St. Teresa of Avila’s lost devotion begins to return during her stay in the monastery

October 26, 2021 • 3 min

From Life of St. Teresa of Avila written by Herself, page 12
By St. Teresa of Avila

CHAPTER III.

THE BLESSING OF BEING WITH GOOD PEOPLE. HOW CERTAIN ILLUSIONS WERE REMOVED.

In which she sets forth how good company was the means of her resuming good intentions, and in what manner God began to give her some light on the deception to which she was subjected.

I began gradually to like the good and holy conversation of this nun. How well she used to speak of God! for she was a person of great discretion and sanctity. I listened to her with delight. I think there never was a time when I was not glad to listen to her.

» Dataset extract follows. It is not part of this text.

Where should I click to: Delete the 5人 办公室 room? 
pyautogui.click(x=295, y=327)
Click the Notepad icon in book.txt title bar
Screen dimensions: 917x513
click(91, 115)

She began by telling me how she came to be a nun through the mere reading of the words of the Gospel: “Many are called, and few are chosen.” She would speak of the reward which our Lord gives to those who forsake all things for His sake.

This good companionship began to root out the habits which bad companionship had formed, and to bring my thoughts back to the desire of eternal things, as well as to banish in some measure the great dislike I had to be a nun, which had been very great; and if I saw any one weep in prayer, or devout in any other way, I envied her very much; for my heart was now so hard, that I could not shed a tear, even if I read the Passion through. This was a grief to me.

I remained in the monastery a year and a half, and was very much the better for it. I began to say many vocal prayers, and to ask all the nuns to pray for me, that God would place me in that state wherein I was to serve Him; but, for all this, I wished not to be a nun, and that God would not be pleased I should be one, though at the same time I was afraid of marriage.

At the end of my stay there I had a greater inclination to be a nun, yet not in that house, on account of certain devotional practices which I understood prevailed there, and which I thought overstrained. Some of the younger ones encouraged me in this my wish; and, if all had been of one mind, I might have profited by it.

I had also a great friend in another monastery; and this made me resolve, if I was to be a nun, not to be one in any other house than where she was. I looked more to the pleasure of sense and vanity than to the good of my soul.

These good thoughts of being a nun came to me from time to time. They left me very soon; and I could not persuade myself to become one.